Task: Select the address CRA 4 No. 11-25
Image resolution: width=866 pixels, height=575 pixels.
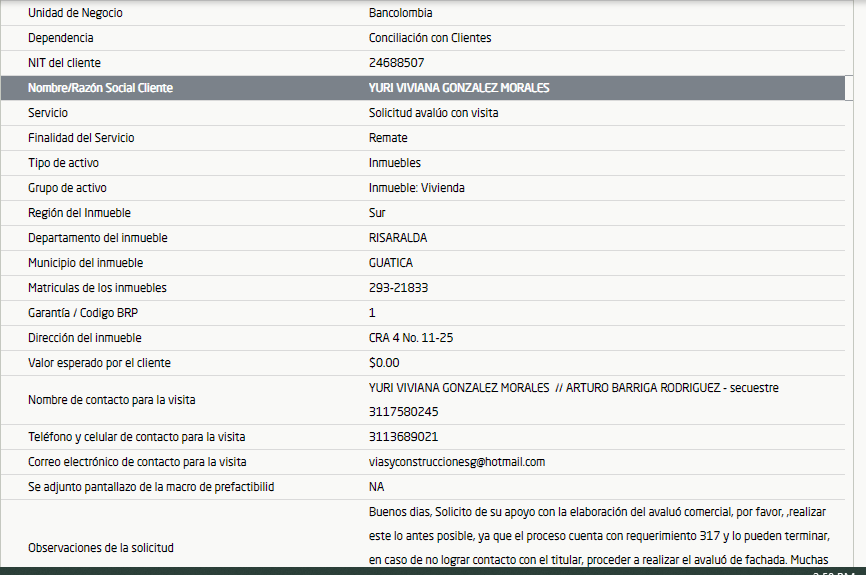Action: [411, 338]
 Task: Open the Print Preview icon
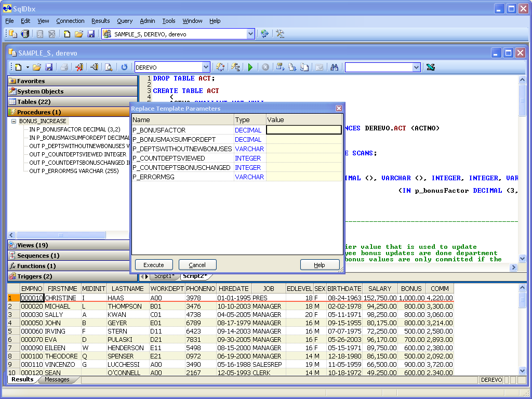(x=109, y=67)
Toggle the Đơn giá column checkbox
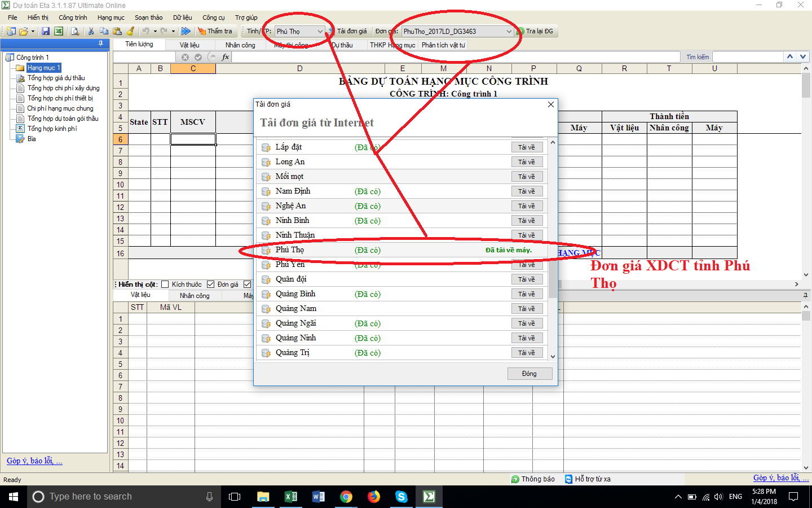 pyautogui.click(x=211, y=284)
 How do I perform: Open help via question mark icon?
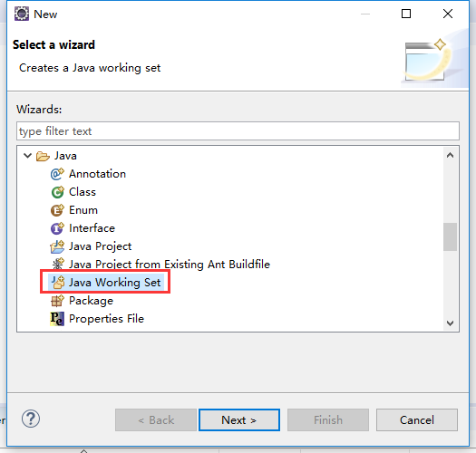tap(31, 419)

## WHAT YOU SHOULD DO
Each entry above should be printed again word for word, with any picture dropped.

## SOLUTION TO THE PROBLEM
Task: Select the address CRA 4 No. 11-25
Image resolution: width=866 pixels, height=575 pixels.
Action: [411, 338]
 Task: Open the Print Preview icon
(x=109, y=67)
Toggle the Đơn giá column checkbox
 pyautogui.click(x=211, y=284)
 How do I perform: Open help via question mark icon?
tap(31, 419)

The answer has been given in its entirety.